**Travail à faire**
Recopiez mot pour mot le passage de la tribune sur le patronat extrémiste, en commençant par « Contrairement à ce » et en poursuivant jusqu'à « son archaïsme social. ».

**Extrait retenu**
● ● ● ●
Que cherche la branche extrémiste du patronat ?
Tribune de Philippe Pierre-Charles, secrétaire général CDMT
Il faut bien parler d’une branche extrémiste du patronat par comparaison avec ceux qui, bon an mal an, échangent, discutent, négocient, signent des accords avec ou sans grève. Il est même des médiateurs qui se félicitent de réussir… à cent pour cent la conciliation des parties après conflit.
La branche extrémiste quant à elle défraye plus souvent la chronique, car ses hauts faits provoquent des remous à répétition et s’étalent dans la presse avec une navrante banalité. Dans ses entreprises, en plus des compréhensibles tensions de classe, règne un climat de guerre sociale larvée. Les négociations annuelles obligatoires (NAO) se concluent rarement, les grèves durent ou se répètent, les huissiers, gendarmes ou policiers, ne sont jamais loin ; les tribunaux sont mobilisés ; leurs avocats prospèrent ; les entraves au dialogue font partie de leur arsenal ordinaire. C’est aussi le temps où des patrons de plus en plus nombreux refusent carrément les médiations, narguant ainsi sans crainte l’inspection du travail, voire le tribunal, comme à la SME !
Même s’il n’est pas aisé de les départager, il semble que le patron des magasins Roger Albert-Nocibé occupe en ce moment le haut du pavé. « Il y a toujours une nouveauté chez Nocibé » dit la pub de ce négoce du haut de gamme. Promesse tenue : cette année, la nouveauté c’est … le licenciement de représentants des salariés ! Pour l’une des deux victimes, le patron assuré de l’impunité pousse la coquetterie jusqu’à lui nier la qualité de membre du comité d’hygiène, de sécurité et des conditions de travail (CHSCT), se dispensant ainsi de l’obligation légale de l’autorisation de l’inspection du travail. Or la salariée était jusqu’ici régulièrement convoquée à ce comité !
Contrairement à ce que l’on pourrait penser, le bataillon des patrons extrémistes ne se compose pas véritablement d’employeurs « en difficulté « . On en est souvent très loin, et dans bien des cas il est clair que ce sont les attitudes patronales qui entraînent des baisses de compétitivité et de chiffre d’affaires, et qui altèrent durablement l’image de leur entreprise. Prenons le cas de Monsieur Albert, la difficulté c’est tout simplement qu’il ne sort pas d’un schéma datant du temps des bitasyon où le rôle assigné à l’ouvrier était de trimer sans oser regarder les profits du maître des lieux, en se contentant de dire « mèsi mêt » à chaque miette accordée. Il s’agit évidemment d’une difficulté dont il est seul responsable, car on se doute bien que le commerce de luxe s’accommode mal du désagréable climat de conflictuel entretenu par son archaïsme social.
● ● ● ●
**Données recueillies**
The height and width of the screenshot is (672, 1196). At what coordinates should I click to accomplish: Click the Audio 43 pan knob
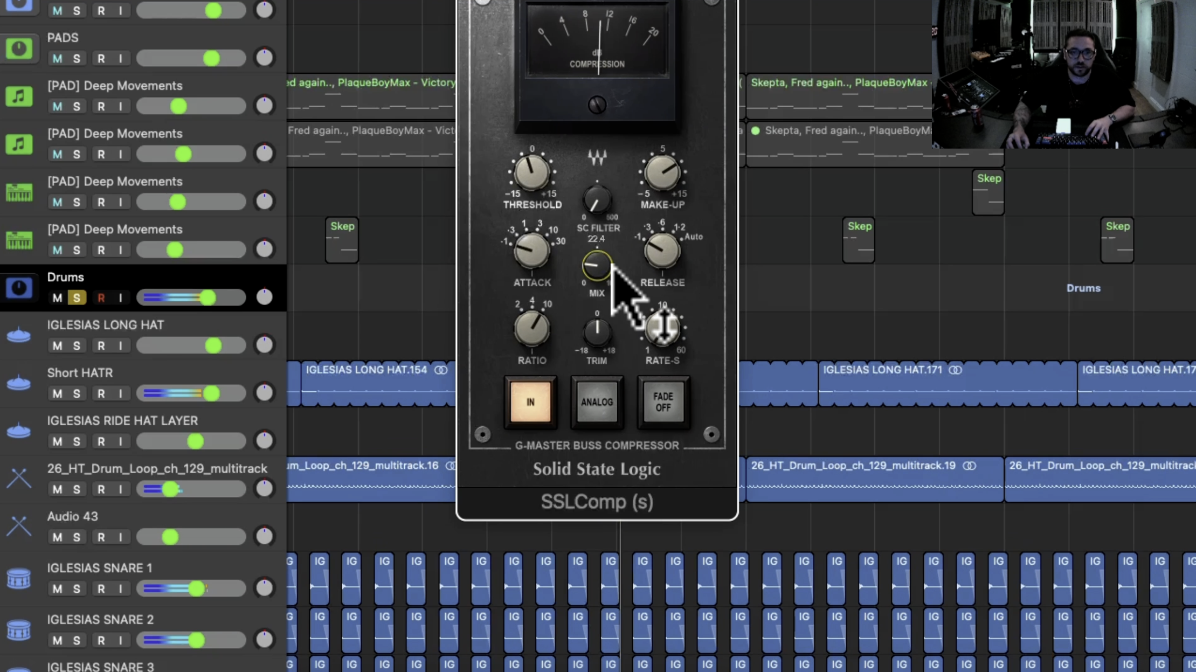[x=264, y=537]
● ● ● ●
**Corrigé**
Contrairement à ce que l’on pourrait penser, le bataillon des patrons extrémistes ne se compose pas véritablement d’employeurs « en difficulté « . On en est souvent très loin, et dans bien des cas il est clair que ce sont les attitudes patronales qui entraînent des baisses de compétitivité et de chiffre d’affaires, et qui altèrent durablement l’image de leur entreprise. Prenons le cas de Monsieur Albert, la difficulté c’est tout simplement qu’il ne sort pas d’un schéma datant du temps des bitasyon où le rôle assigné à l’ouvrier était de trimer sans oser regarder les profits du maître des lieux, en se contentant de dire « mèsi mêt » à chaque miette accordée. Il s’agit évidemment d’une difficulté dont il est seul responsable, car on se doute bien que le commerce de luxe s’accommode mal du désagréable climat de conflictuel entretenu par son archaïsme social.